Your assignment –
For this exercise, print all of the entries exactly as given.
Content starts
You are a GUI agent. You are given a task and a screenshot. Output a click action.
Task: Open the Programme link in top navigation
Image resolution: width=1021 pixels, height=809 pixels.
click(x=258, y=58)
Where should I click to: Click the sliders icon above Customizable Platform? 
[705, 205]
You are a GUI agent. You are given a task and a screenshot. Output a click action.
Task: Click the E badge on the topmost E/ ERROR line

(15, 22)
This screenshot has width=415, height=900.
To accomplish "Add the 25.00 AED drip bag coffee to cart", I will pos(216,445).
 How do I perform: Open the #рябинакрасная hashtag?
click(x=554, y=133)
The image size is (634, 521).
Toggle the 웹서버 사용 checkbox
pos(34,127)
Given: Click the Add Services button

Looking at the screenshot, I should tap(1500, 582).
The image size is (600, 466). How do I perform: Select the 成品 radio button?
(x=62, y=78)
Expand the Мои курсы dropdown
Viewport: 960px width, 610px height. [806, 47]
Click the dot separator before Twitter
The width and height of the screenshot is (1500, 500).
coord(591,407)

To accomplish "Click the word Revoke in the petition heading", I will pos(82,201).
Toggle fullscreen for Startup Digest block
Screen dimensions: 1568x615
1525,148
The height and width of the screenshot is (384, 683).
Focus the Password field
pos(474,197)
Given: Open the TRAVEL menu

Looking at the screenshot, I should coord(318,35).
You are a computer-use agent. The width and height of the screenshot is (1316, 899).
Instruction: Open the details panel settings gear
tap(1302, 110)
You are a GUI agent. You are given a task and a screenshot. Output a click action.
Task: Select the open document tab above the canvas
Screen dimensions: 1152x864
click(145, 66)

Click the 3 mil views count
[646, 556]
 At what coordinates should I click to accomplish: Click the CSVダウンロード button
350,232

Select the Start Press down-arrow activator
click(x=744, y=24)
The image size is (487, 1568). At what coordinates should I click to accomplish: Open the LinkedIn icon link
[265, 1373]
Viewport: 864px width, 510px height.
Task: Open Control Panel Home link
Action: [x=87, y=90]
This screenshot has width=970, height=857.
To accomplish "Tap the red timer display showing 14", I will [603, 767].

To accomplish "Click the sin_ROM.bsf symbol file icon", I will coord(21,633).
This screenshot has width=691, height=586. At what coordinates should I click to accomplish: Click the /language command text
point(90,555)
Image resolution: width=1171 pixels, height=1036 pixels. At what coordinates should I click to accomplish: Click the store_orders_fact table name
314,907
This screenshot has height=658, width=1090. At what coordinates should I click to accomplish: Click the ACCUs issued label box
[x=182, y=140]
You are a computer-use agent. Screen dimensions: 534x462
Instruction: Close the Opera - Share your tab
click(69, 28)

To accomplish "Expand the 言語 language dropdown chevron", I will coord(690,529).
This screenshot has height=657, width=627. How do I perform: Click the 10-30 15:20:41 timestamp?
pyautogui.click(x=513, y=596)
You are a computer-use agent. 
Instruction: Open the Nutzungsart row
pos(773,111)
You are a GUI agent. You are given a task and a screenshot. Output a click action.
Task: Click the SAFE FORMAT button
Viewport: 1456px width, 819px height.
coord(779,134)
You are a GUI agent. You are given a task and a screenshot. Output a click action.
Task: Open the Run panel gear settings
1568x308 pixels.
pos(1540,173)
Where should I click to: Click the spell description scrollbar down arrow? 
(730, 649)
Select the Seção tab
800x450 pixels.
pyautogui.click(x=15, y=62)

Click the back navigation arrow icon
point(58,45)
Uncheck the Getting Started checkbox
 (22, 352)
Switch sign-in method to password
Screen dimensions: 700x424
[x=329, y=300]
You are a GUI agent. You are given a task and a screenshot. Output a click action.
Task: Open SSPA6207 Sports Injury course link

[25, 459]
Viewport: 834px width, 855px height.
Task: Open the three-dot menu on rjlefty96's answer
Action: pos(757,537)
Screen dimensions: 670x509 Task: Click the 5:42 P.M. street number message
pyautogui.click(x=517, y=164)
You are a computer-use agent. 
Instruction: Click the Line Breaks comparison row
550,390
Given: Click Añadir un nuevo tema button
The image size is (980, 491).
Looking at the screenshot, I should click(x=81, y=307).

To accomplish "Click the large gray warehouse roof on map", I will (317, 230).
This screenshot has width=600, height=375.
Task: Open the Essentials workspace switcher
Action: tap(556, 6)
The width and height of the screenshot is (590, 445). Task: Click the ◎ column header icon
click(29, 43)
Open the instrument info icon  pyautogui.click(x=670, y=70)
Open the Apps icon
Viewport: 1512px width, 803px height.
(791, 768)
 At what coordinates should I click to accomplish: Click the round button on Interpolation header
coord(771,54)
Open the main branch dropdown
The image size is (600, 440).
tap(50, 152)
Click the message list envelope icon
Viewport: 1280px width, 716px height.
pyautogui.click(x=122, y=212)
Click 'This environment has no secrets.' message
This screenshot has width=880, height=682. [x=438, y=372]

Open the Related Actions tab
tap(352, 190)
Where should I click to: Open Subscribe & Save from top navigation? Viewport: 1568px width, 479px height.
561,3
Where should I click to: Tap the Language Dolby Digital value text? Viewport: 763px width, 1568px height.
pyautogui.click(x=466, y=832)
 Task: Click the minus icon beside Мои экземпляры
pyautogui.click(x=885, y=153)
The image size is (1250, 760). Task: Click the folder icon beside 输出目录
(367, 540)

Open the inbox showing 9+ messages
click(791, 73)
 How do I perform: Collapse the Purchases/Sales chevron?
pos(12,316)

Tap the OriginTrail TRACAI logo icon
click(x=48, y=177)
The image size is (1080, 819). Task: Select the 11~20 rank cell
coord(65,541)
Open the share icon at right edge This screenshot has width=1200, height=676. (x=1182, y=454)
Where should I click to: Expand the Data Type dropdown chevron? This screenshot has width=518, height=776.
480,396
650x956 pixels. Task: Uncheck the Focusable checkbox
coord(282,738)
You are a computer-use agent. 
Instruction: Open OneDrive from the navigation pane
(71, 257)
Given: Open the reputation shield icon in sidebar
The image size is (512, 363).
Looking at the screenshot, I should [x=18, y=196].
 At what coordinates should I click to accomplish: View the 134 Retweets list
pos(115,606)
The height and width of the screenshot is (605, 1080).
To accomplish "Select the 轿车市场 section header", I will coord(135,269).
Content ends
Response –
You are a GUI agent. You are given a task and a screenshot. Output a click action.
Task: Open the Programme link in top navigation
Image resolution: width=1021 pixels, height=809 pixels.
click(x=258, y=58)
Where should I click to: Click the sliders icon above Customizable Platform? 
[705, 205]
You are a GUI agent. You are given a task and a screenshot. Output a click action.
Task: Click the E badge on the topmost E/ ERROR line

(15, 22)
This screenshot has width=415, height=900.
To accomplish "Add the 25.00 AED drip bag coffee to cart", I will pos(216,445).
 How do I perform: Open the #рябинакрасная hashtag?
click(x=554, y=133)
The image size is (634, 521).
Toggle the 웹서버 사용 checkbox
pos(34,127)
Given: Click the Add Services button

Looking at the screenshot, I should tap(1500, 582).
The image size is (600, 466). How do I perform: Select the 成品 radio button?
(x=62, y=78)
Expand the Мои курсы dropdown
Viewport: 960px width, 610px height. [806, 47]
Click the dot separator before Twitter
The width and height of the screenshot is (1500, 500).
coord(591,407)

To accomplish "Click the word Revoke in the petition heading", I will pos(82,201).
Toggle fullscreen for Startup Digest block
Screen dimensions: 1568x615
1525,148
The height and width of the screenshot is (384, 683).
Focus the Password field
pos(474,197)
Given: Open the TRAVEL menu

Looking at the screenshot, I should coord(318,35).
You are a computer-use agent. The width and height of the screenshot is (1316, 899).
Instruction: Open the details panel settings gear
tap(1302, 110)
You are a GUI agent. You are given a task and a screenshot. Output a click action.
Task: Select the open document tab above the canvas
Screen dimensions: 1152x864
click(145, 66)

Click the 3 mil views count
[646, 556]
 At what coordinates should I click to accomplish: Click the CSVダウンロード button
350,232

Select the Start Press down-arrow activator
click(x=744, y=24)
The image size is (487, 1568). At what coordinates should I click to accomplish: Open the LinkedIn icon link
[265, 1373]
Viewport: 864px width, 510px height.
Task: Open Control Panel Home link
Action: [x=87, y=90]
This screenshot has width=970, height=857.
To accomplish "Tap the red timer display showing 14", I will [603, 767].

To accomplish "Click the sin_ROM.bsf symbol file icon", I will coord(21,633).
This screenshot has width=691, height=586. At what coordinates should I click to accomplish: Click the /language command text
point(90,555)
Image resolution: width=1171 pixels, height=1036 pixels. At what coordinates should I click to accomplish: Click the store_orders_fact table name
314,907
This screenshot has height=658, width=1090. At what coordinates should I click to accomplish: Click the ACCUs issued label box
[x=182, y=140]
You are a computer-use agent. Screen dimensions: 534x462
Instruction: Close the Opera - Share your tab
click(69, 28)

To accomplish "Expand the 言語 language dropdown chevron", I will coord(690,529).
This screenshot has height=657, width=627. How do I perform: Click the 10-30 15:20:41 timestamp?
pyautogui.click(x=513, y=596)
You are a computer-use agent. 
Instruction: Open the Nutzungsart row
pos(773,111)
You are a GUI agent. You are given a task and a screenshot. Output a click action.
Task: Click the SAFE FORMAT button
Viewport: 1456px width, 819px height.
coord(779,134)
You are a GUI agent. You are given a task and a screenshot. Output a click action.
Task: Open the Run panel gear settings
1568x308 pixels.
pos(1540,173)
Where should I click to: Click the spell description scrollbar down arrow? 
(730, 649)
Select the Seção tab
800x450 pixels.
pyautogui.click(x=15, y=62)

Click the back navigation arrow icon
point(58,45)
Uncheck the Getting Started checkbox
 (22, 352)
Switch sign-in method to password
Screen dimensions: 700x424
[x=329, y=300]
You are a GUI agent. You are given a task and a screenshot. Output a click action.
Task: Open SSPA6207 Sports Injury course link

[25, 459]
Viewport: 834px width, 855px height.
Task: Open the three-dot menu on rjlefty96's answer
Action: pos(757,537)
Screen dimensions: 670x509 Task: Click the 5:42 P.M. street number message
pyautogui.click(x=517, y=164)
You are a computer-use agent. 
Instruction: Click the Line Breaks comparison row
550,390
Given: Click Añadir un nuevo tema button
The image size is (980, 491).
Looking at the screenshot, I should click(x=81, y=307).

To accomplish "Click the large gray warehouse roof on map", I will (317, 230).
This screenshot has width=600, height=375.
Task: Open the Essentials workspace switcher
Action: tap(556, 6)
The width and height of the screenshot is (590, 445). Task: Click the ◎ column header icon
click(29, 43)
Open the instrument info icon  pyautogui.click(x=670, y=70)
Open the Apps icon
Viewport: 1512px width, 803px height.
(791, 768)
 At what coordinates should I click to accomplish: Click the round button on Interpolation header
coord(771,54)
Open the main branch dropdown
The image size is (600, 440).
tap(50, 152)
Click the message list envelope icon
Viewport: 1280px width, 716px height.
pyautogui.click(x=122, y=212)
Click 'This environment has no secrets.' message
This screenshot has width=880, height=682. [x=438, y=372]

Open the Related Actions tab
tap(352, 190)
Where should I click to: Open Subscribe & Save from top navigation? Viewport: 1568px width, 479px height.
561,3
Where should I click to: Tap the Language Dolby Digital value text? Viewport: 763px width, 1568px height.
pyautogui.click(x=466, y=832)
 Task: Click the minus icon beside Мои экземпляры
pyautogui.click(x=885, y=153)
The image size is (1250, 760). Task: Click the folder icon beside 输出目录
(367, 540)

Open the inbox showing 9+ messages
click(791, 73)
 How do I perform: Collapse the Purchases/Sales chevron?
pos(12,316)

Tap the OriginTrail TRACAI logo icon
click(x=48, y=177)
The image size is (1080, 819). Task: Select the 11~20 rank cell
coord(65,541)
Open the share icon at right edge This screenshot has width=1200, height=676. (x=1182, y=454)
Where should I click to: Expand the Data Type dropdown chevron? This screenshot has width=518, height=776.
480,396
650x956 pixels. Task: Uncheck the Focusable checkbox
coord(282,738)
You are a computer-use agent. 
Instruction: Open OneDrive from the navigation pane
(71, 257)
Given: Open the reputation shield icon in sidebar
The image size is (512, 363).
Looking at the screenshot, I should [x=18, y=196].
 At what coordinates should I click to accomplish: View the 134 Retweets list
pos(115,606)
The height and width of the screenshot is (605, 1080).
To accomplish "Select the 轿车市场 section header", I will coord(135,269).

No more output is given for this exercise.